If A’s starters can work deeper into games this season, that alone will take some pressure off the relief corps. But Oakland also added depth and experience to the ‘pen by signing Santiago Casilla to a two-year, $11 million contract. Casilla began his major league career with the A’s before moving on to the Giants, earning three World Series rings and accumulating 123 saves over seven seasons across the Bay.

He adds to an experienced group that includes John Axford, Sean Doolittle, Ryan Dull, Liam Hendriks and Ryan Madson. Four of them — Axford, Casilla, Doolittle and Madson — have substantial big league experience as closers, and that gives manager Bob Melvin flexibility for how he handles the late innings.

With A’s pitchers and catchers reporting Tuesday, we wrap up our position-by-position breakdown with a look at the bullpen:

STARRING CAST: The spring training storyline will revolve around who lines up as the closer. But Melvin doesn’t sound rushed to make that call, and he could mix and match his ninth-inning guys as he’s done at times in previous seasons.

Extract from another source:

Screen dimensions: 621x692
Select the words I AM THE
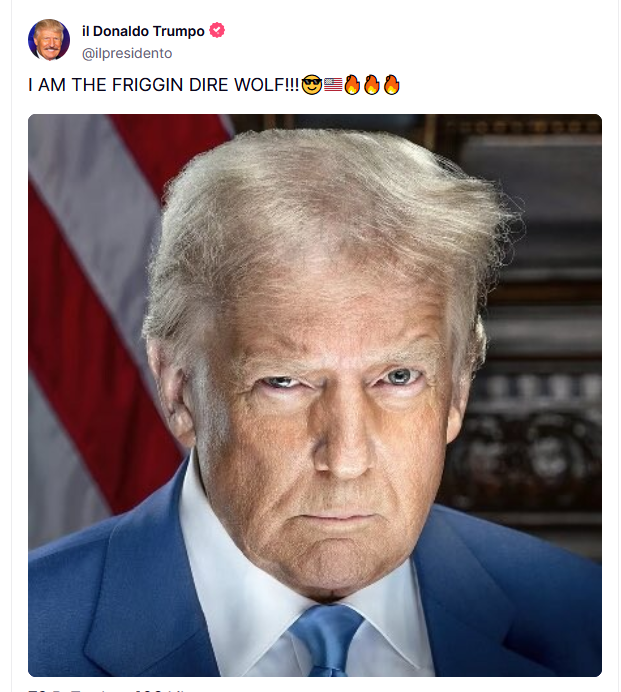tap(68, 85)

“If you have depth in the bullpen, you can look to do things a little differently,” Melvin said. “Maybe you extend a guy on a certain day and not use him the next day, knowing you’ve got resources behind him. We’re not going to make any proclamations about who the closer is right now. We’ll figure it out as we go a little bit longer in the spring.”

What a boost it would be if Doolittle is full strength after shoulder issues sidelined him for large portions of 2015 and 2016. Of the A’s top six relievers mentioned above, Doolittle is the only left-hander. He would add some needed balance to the righty-dominated relief crew, regardless of what inning he throws.

Madson was signed as a setup guy last winter but took over closer duties early in 2016. He pocketed 30 saves but also tied for second in the AL with seven blown opportunities. Notably, all seven of those came against the AL West. That was part of an over-arching concern, as 19 of the A’s 23 blown saves came against division opponents. That needs to change for Oakland to have any hopes of moving up in the standings.

Expect Dull to be used much as he was last season, with Melvin calling on the escape artist whenever runners are on base and crucial outs are needed. Dull allowed just 13.5 percent of inherited runners to score, third best in the league.

CAMP COMPETITION: With so much late-inning depth, a trade is always a possibility. But barring any moves, the A’s are set at six spots for what’s typically been a seven-man bullpen. It stands to reason they would want a second left-hander in the mix. Daniel Coulombe is the only other lefty pitcher on the 40-man roster besides Doolittle and starter Sean Manaea, so he would seem to have the inside track on the seventh spot entering camp. Coulombe posted a 4.53 ERA over 35 games with the A’s last season, but he’s held first batters faced to a .163 average over his career (8-for-49).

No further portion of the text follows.